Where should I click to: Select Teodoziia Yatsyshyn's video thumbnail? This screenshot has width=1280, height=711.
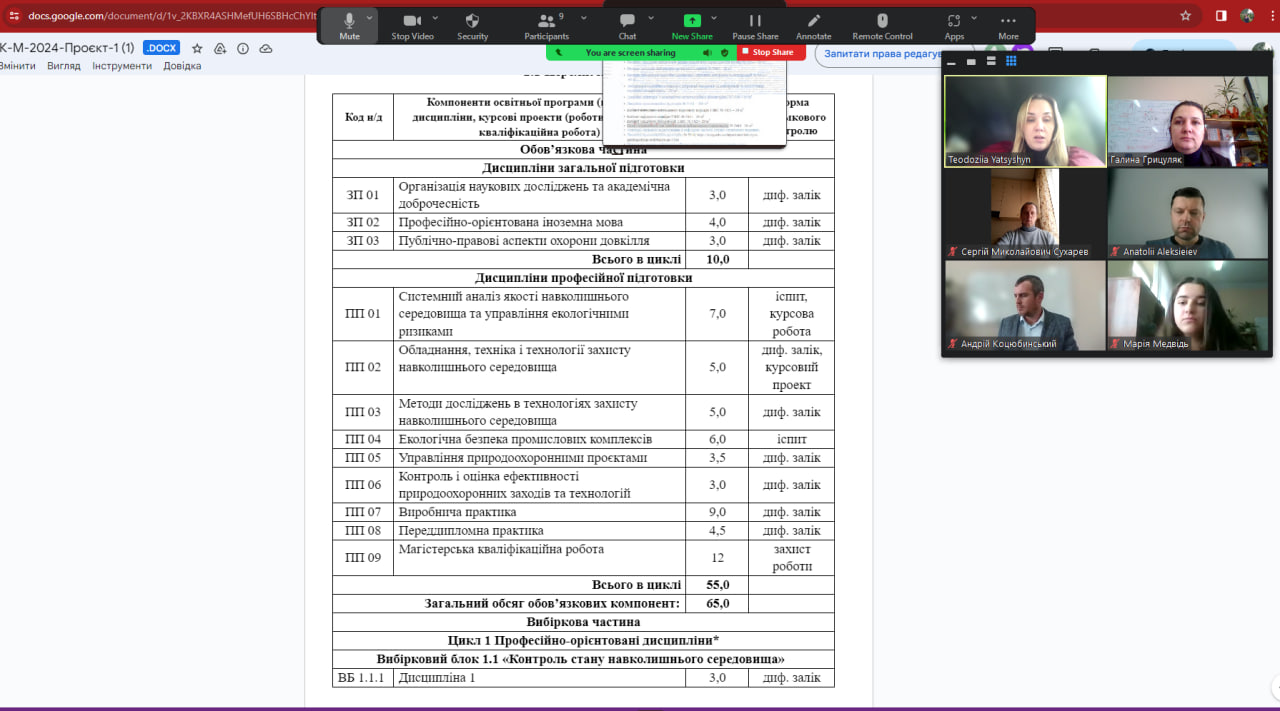pos(1025,121)
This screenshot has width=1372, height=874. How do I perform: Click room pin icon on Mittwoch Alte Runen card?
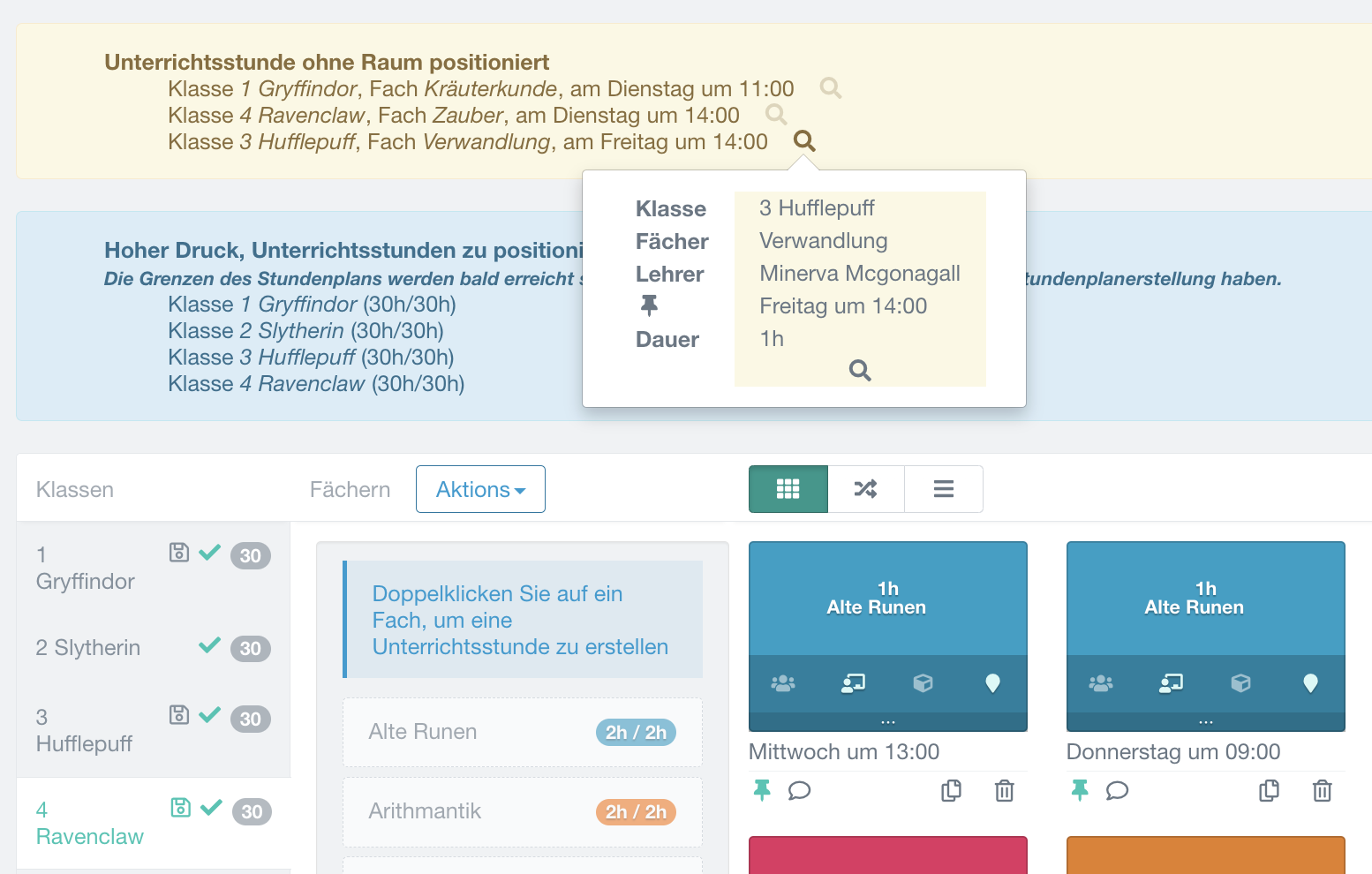pyautogui.click(x=992, y=683)
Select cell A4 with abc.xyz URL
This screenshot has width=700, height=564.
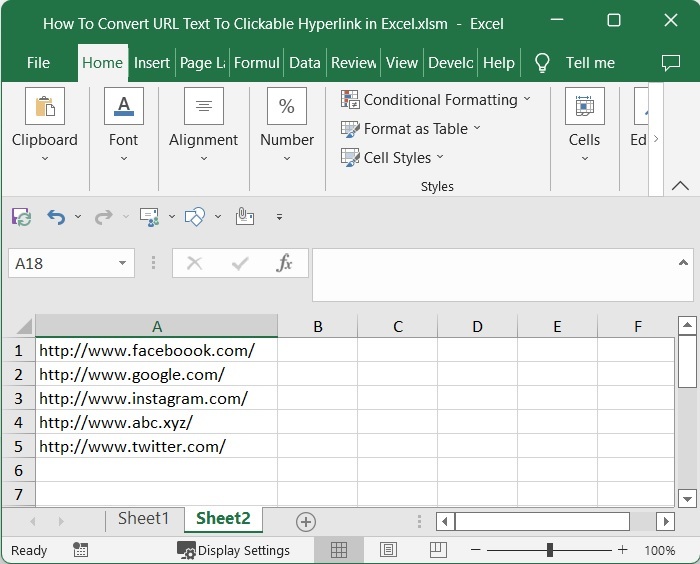pos(156,422)
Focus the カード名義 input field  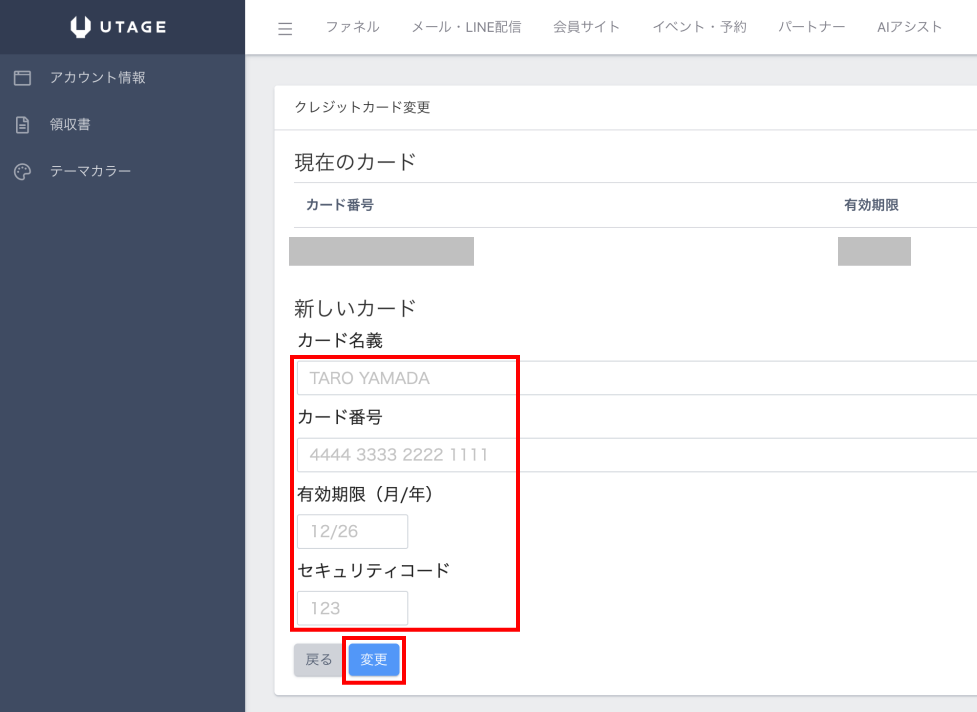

(WHAT THIS TASK INVOLVES):
Retype each line above exactly. Leave the images out.

(RESPONSE BELOW):
Where should I click to: Select Teodoziia Yatsyshyn's video thumbnail? This screenshot has width=1280, height=711.
pos(1025,121)
This screenshot has width=1372, height=874. How do I perform: Click room pin icon on Mittwoch Alte Runen card?
pyautogui.click(x=992, y=683)
Select cell A4 with abc.xyz URL
This screenshot has width=700, height=564.
pos(156,422)
Focus the カード名義 input field  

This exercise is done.